12/15/2016 8:00 am EST
Over the past five years, this recommended stock has controlled nearly a 50% share of global cruise industry’s passengers and capacity, notes Richard Moroney, editor Dow Theory Forecasts.
Favorable demographic trends and robust consumer confidence are powering operating growth at Carnival (CCL).
The cruise industry is highly concentrated, with the largest four companies taking nearly 90% of the market.
High costs to construct new cruise ships and limited shipbuilding capacity seem likely to deter new competition from entering the market.
Growth efforts for both the company and its rivals will focus on China, where Carnival has operated for about a decade.
Carnival projects that 4 million people in China will take annual cruises by 2020, up from about 1 million last year.
Annual operating profit margins are on pace to reach their highest level in nearly a decade, due to cost cuts and lower marine-fuel prices.
Fuel costs fell 35% in the first nine months of fiscal 2016 and accounted for just 9% of cruise operating expenses, versus 14% for the same period last year.
Rebounding fuel prices could pressure profit margins, though management has hedged slightly more than 50% of expected fuel needs for 2017 and less than 50% of fuel for 2018.
Starting in 2019, Carnival will add to its fleet a new line of cruise ships that offer better fuel efficiency.
For the 12 months ended August, cash from operations rose 21% and free cash flow surged 38% to $1.13 billion.
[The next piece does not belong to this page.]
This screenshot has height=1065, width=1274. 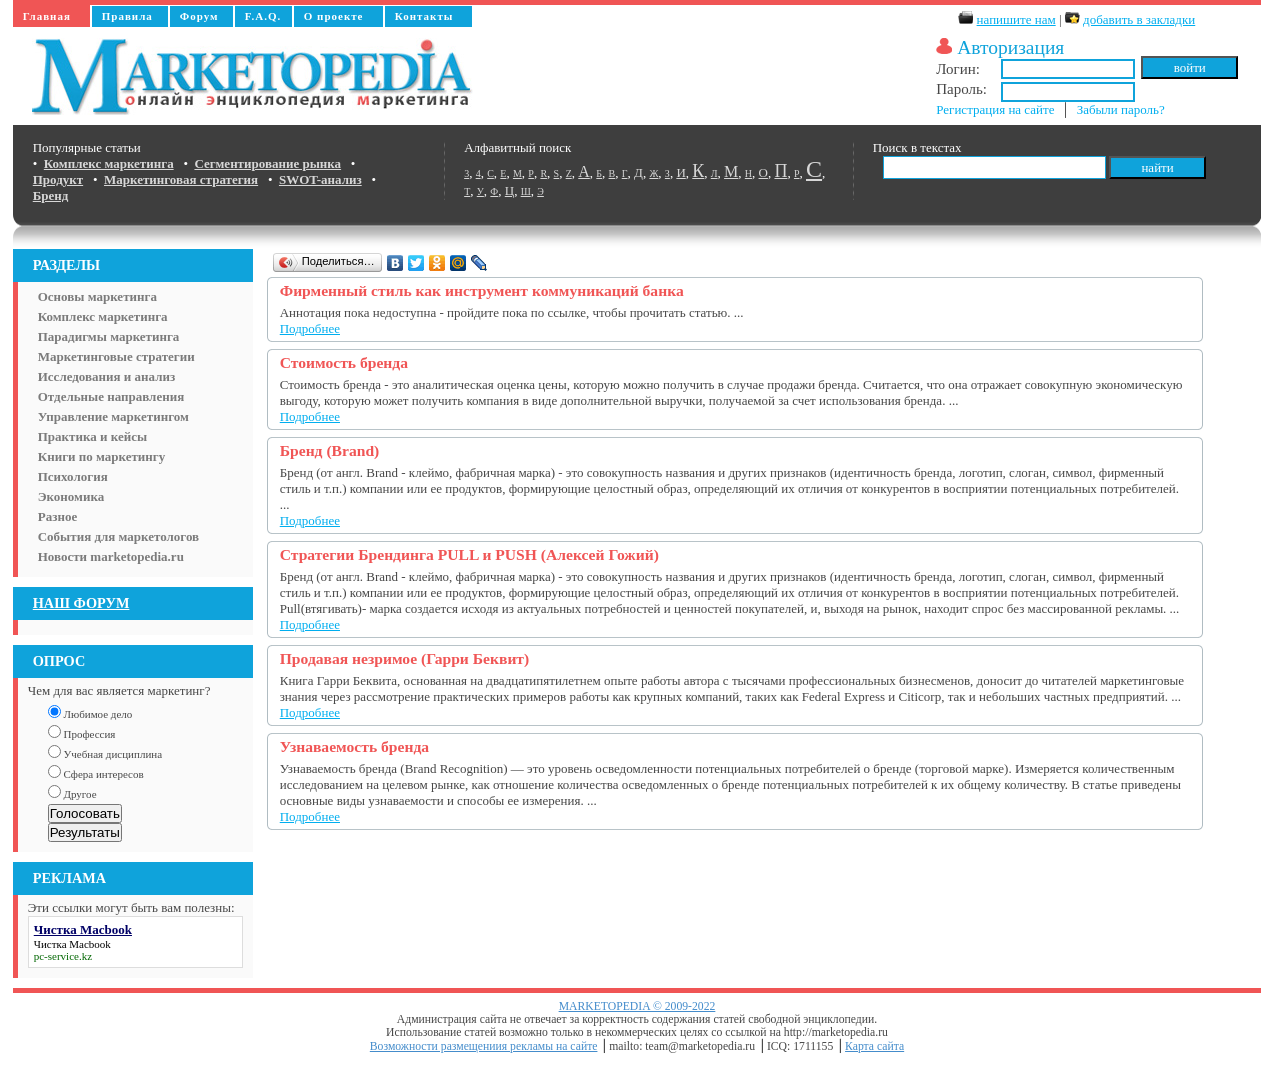 I want to click on Основы маркетинга, so click(x=97, y=296).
Carnival is not one to hoard excess cash on its balance sheet.
In the past five quarters, the company has announced two dividend hikes, both of which exceeded 15%. Stock buybacks have lowered the share count 5% in the past year.
Earning a Value score of 85, the stock looks too cheap to pass up, especially as its operating momentum seems likely to carry into fiscal 2017 ending November.